■ TASK GOAL ■
The lines below should be written out again in full, exactly as they are.
═════ PROVIDED RECORDS ═════
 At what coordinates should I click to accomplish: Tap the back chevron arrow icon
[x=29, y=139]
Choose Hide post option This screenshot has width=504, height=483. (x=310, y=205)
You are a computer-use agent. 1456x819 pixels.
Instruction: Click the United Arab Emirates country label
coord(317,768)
═════
■ RESPONSE BOX ■
 At what coordinates should I click to accomplish: Tap the back chevron arrow icon
[x=29, y=139]
Choose Hide post option This screenshot has width=504, height=483. (x=310, y=205)
You are a computer-use agent. 1456x819 pixels.
Instruction: Click the United Arab Emirates country label
coord(317,768)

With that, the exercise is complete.